Michael Shedlock, of Mish’s Global Economic Trend Analysis, provides some uplifting charts and commentary that should quash any doubts that this housing cycle is worse than its predecessors:
….this housing cycle looks different than any I have seen. To this point, I have included two charts. I suggest studying them carefully. What you find is that the 1988–1992 housing cycle peaked in the first quarter of 1988 (1Q88) followed by a decline in “For Sale Inventories” until the cycle troughs in the 4Q ’91 (some 15 quarters later, which is typical).

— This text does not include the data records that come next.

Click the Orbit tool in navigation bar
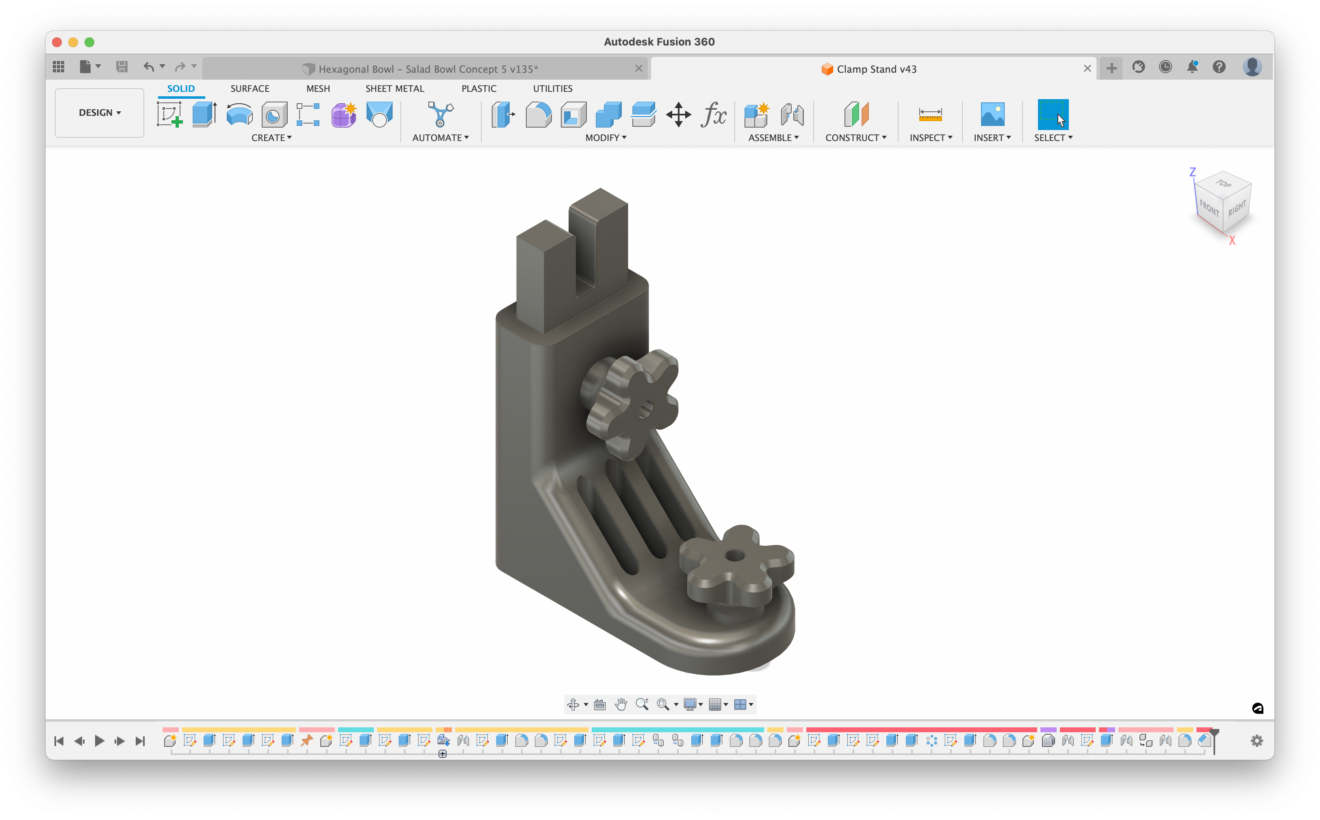Image resolution: width=1320 pixels, height=820 pixels. click(574, 703)
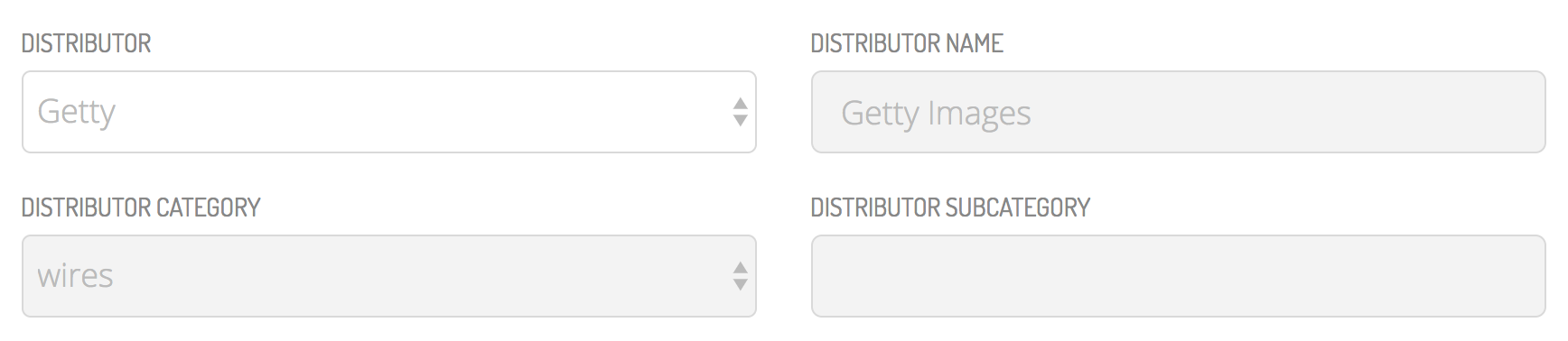Viewport: 1568px width, 341px height.
Task: Focus the empty Distributor Subcategory field
Action: click(x=1178, y=276)

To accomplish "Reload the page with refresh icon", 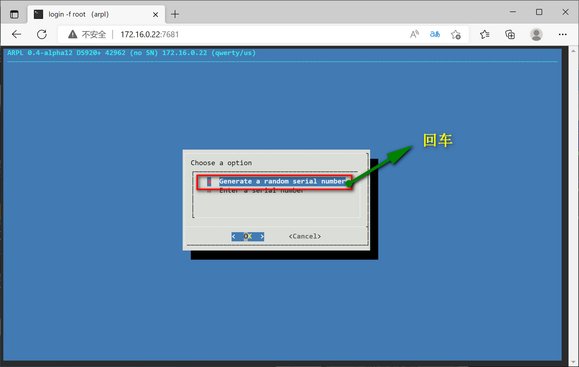I will [42, 34].
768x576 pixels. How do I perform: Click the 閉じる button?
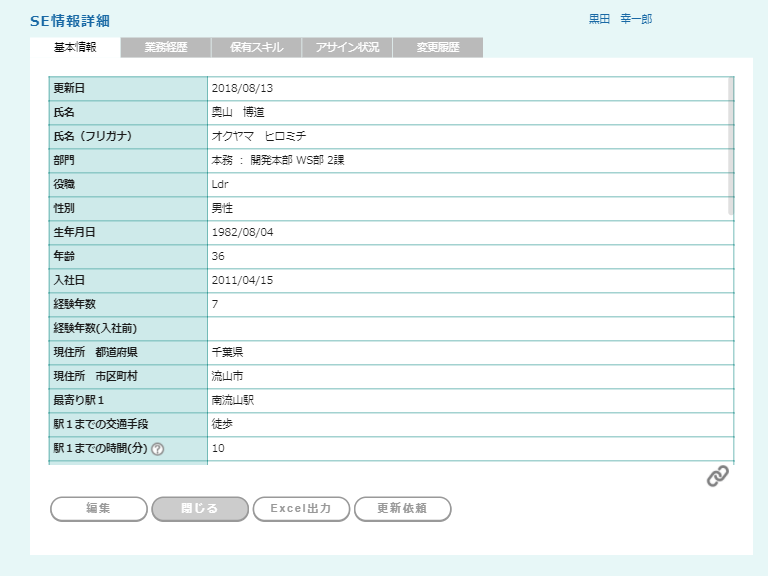click(200, 508)
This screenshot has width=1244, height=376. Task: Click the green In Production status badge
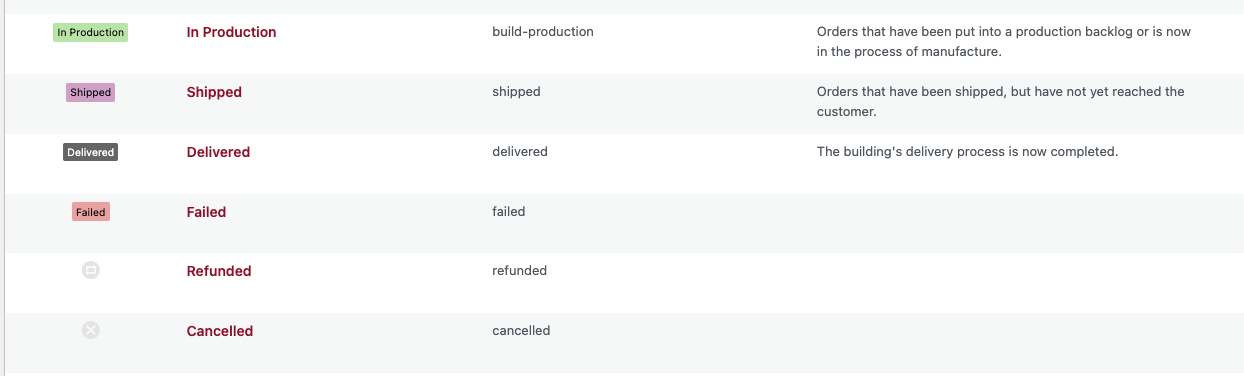(90, 32)
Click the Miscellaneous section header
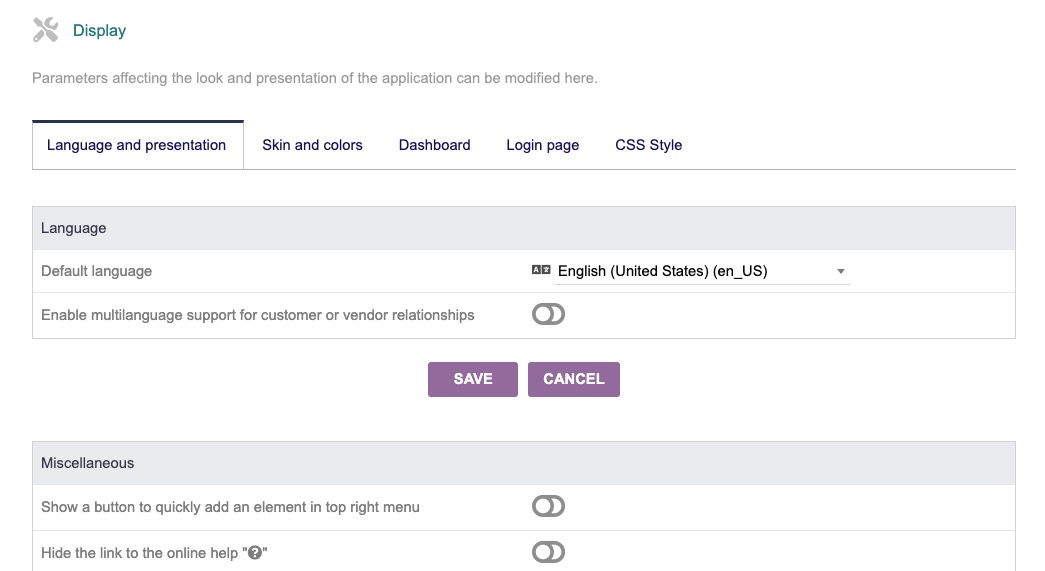Viewport: 1045px width, 571px height. click(x=87, y=463)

Housing Inventory 1988-1992 vs. 2004-Present
Housing Vacancy Rates 1968-2007
In case the charts are hard to read, the pink line in the top chart is our current housing inventory level, while the blue line is the 1988-1992 inventory line. Shedlock’s point is twofold: in the last cycle, inventory peaked in 1988, but the market prices continued to tank until inventory levels had fallen, which took almost four years. Second, look how dizzyingly much higher current inventory levels are relative to housing stock than they were last time around.

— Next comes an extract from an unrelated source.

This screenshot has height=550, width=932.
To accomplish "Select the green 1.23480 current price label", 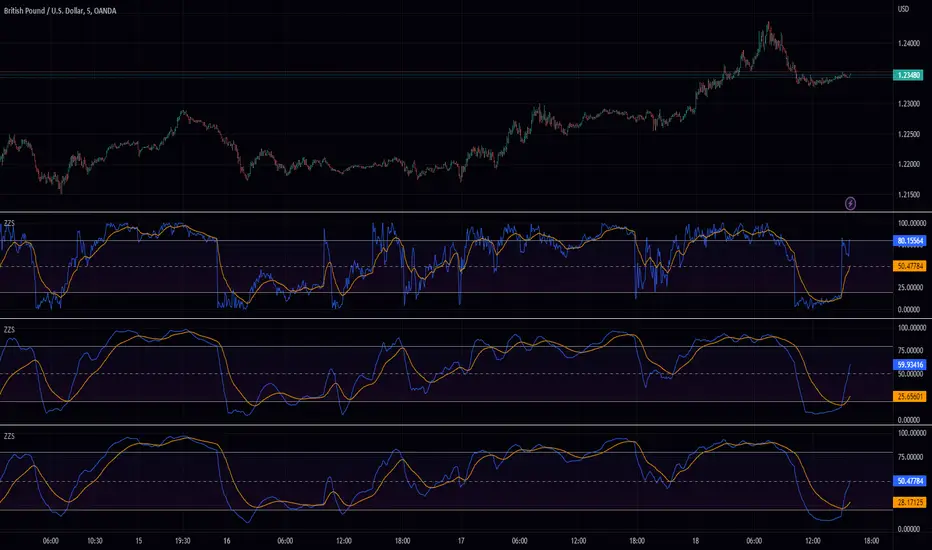I will (x=909, y=75).
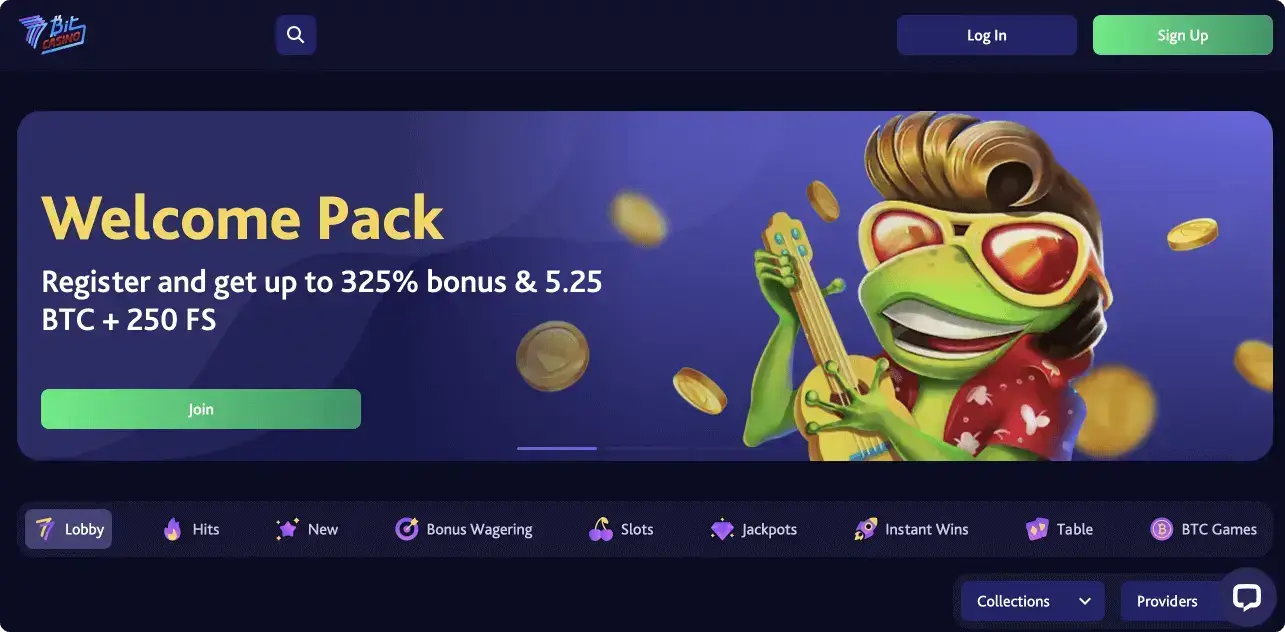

And his second chart shows that houses for sale have plenty of competition from a rental market that also has a lot of slack.
The Prudent Investor offered this related factoid:
The Boston Globe runs a story that says credit card offers aimed at subprime debtors jumped 41% in the first half of 2007. Offers to those in the best credit grade fell 13%, paradoxically. Debtors paying their mortgage with their credit card. And you still want to own bank shares?